Direction A -
List every television series the passage about The X-Files returning names by title.
Direction B -
Please echo the rows below, from the line with "Click the 'Default" up to and including the line with "click(x=110, y=166)".

Passage provided -
Saturday, January 23, 2016

Your "X" Favorite Series Returns...With a Melancholy Drone

Do you really think it's sheer coincidence that a massive Stormageddon is blasting out of the sky and engulfing major East Coast population centers this weekend, trapping people inside their homes where they're more likely to watch TV this Sunday night?

Mulder and Scully are Back..lit (FOX/Frank Ockenfels)
Or could it be the work of...aliens?

The truth is out there – or more accurately, on there, as on the FOX primetime schedule. The network has gone back to the future to exhume one of its all-time defining series, The X-Files, for a limited six-episode encore. It kicks off with a two-night "event" beginning at approximately 10 p.m./9c in the cushy, coveted time slot following the NFL's NFC Conference championship slugfest.

In more than one sense, the return of FBI special agents Fox Mulder (David Duchovny) and Dana Scully (Gillian Anderson) to FOX after 201 episodes, a 14-year absence and two relatively unsatisfying feature films is achingly bittersweet. For the better part of the 2000s, no matter how woefully its fall season stumbled from the gate, the network could rely on the midseason January launches of 24 and American Idol to propel it to a string of weekly ratings victories down the stretch. In 2016, however, the clock has stopped ticking for Jack Bauer and Idol is limping into its 15th and farewell season, no longer capable of holding the nation in its thrall as the recording industry's newest pop sensation is unveiled.

Material provided -
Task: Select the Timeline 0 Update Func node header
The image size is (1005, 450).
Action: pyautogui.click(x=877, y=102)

==

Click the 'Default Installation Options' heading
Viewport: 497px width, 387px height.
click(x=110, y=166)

Task solution A -
The X-Files
24
American Idol

Task solution B -
Click the 'Default Installation Options' heading
Viewport: 497px width, 387px height.
click(x=110, y=166)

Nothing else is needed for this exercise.